I’m a member and administrator of an msn group called CrapTalk. MSN groups are like chatrooms where msn users can talk to each other without having each other on the contact list, though you can exchange addresses easily enough. QuentinC asked me to test his new gameroom thing, I spread it to the craptalk group, which quentin joined later. After he had received a lot of positive feedback the gameroom went live for audiogames.net, then shortly followed by audyssey.
It isn’t surprising that it is quite a competition for RS, I thought I’d just outline some of its advantages and disadvantages.

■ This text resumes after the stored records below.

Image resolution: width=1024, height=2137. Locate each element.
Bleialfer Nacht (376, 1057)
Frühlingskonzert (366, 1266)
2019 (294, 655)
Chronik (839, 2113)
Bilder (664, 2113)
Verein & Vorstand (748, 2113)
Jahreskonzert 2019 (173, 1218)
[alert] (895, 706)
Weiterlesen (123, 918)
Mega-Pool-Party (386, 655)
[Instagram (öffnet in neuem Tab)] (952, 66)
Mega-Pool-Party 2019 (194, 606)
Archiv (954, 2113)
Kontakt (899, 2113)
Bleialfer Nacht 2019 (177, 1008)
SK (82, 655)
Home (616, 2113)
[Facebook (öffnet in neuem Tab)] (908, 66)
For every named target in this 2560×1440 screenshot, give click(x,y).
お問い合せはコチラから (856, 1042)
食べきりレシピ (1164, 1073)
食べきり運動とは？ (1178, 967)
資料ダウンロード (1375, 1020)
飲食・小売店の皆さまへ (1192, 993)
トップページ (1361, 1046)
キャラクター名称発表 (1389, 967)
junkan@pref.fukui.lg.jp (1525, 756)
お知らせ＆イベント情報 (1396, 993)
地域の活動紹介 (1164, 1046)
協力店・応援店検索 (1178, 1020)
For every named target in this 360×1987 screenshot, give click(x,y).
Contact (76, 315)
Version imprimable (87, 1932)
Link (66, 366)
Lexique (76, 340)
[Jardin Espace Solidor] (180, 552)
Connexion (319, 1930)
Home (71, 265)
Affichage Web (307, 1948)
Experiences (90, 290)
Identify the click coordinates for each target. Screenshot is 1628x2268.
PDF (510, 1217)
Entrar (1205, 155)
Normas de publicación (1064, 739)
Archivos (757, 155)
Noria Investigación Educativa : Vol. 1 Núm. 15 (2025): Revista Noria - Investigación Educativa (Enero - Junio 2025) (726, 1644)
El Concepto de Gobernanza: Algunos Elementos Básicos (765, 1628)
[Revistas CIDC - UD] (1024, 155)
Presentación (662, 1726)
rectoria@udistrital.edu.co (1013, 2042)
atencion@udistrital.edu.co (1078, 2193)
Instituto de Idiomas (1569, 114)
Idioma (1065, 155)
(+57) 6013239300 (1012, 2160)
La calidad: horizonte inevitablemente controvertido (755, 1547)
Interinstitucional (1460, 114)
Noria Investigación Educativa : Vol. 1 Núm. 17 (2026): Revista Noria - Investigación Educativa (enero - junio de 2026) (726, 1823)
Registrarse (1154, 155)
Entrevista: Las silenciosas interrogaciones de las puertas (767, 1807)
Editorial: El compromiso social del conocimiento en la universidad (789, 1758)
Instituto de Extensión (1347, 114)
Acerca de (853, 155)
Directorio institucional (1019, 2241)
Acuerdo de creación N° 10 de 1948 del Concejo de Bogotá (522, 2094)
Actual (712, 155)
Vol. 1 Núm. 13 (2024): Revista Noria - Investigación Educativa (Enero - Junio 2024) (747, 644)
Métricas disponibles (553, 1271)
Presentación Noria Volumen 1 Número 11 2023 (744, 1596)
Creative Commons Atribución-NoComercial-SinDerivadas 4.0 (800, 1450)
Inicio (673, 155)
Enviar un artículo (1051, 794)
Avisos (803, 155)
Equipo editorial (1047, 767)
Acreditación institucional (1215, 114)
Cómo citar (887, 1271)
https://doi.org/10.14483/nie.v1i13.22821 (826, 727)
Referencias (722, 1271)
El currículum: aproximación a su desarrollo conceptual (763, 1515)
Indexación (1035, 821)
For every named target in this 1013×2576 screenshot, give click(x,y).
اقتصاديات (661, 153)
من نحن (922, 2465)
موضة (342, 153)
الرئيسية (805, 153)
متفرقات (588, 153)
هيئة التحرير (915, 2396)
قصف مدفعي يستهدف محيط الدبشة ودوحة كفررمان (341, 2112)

*multilinguality: Quentin said the client can be made multilingual, it’s already available in english and french. it does open it up for people who normally wouldn’t be able to play like that, so yeah.
*Games which are unique to the playroom; 1000 miles is probably the most notable, then texas holdem. I was waiting for a free accessible poker game for ages, so I’m quite excited about this one.
*additional rules for some of the games. Uno alone has like 5 additional rules, including the chaining/response rule where draw cards can be accumulated for a harder blow to who ever can’t continue the chain. Now that alone, is just friggin’ awesome.
*has a on-screen prezence: the menus and cards are displayed in lists, and the message field can be tabbed to and reviewed character by character, etc.
*no ads.. though I don’t mind those in RS. I actually made use of one of them (the bookmark iOS app)
Those are the good. now the bad:
*really crappy keyboard support. let’s just summarize it by saying the game handles keys in such a way that there is a spam protection, where if you hold a key for .5 seconds or more it’ll just close.
*list synchronization can really mess up. happens a lot in 1000 miles, you pick a card to junk only to find out that you just, in fact, junked another card.
*no window-eyes or system access support.
*is not multiplatform
*does not have its own protocol to download sounds, so if there are any new sounds the client has to be re-downloaded.
Over all I’ll just say there’s room for both. I know, not the best blog entry I did, but hey, it got the job done.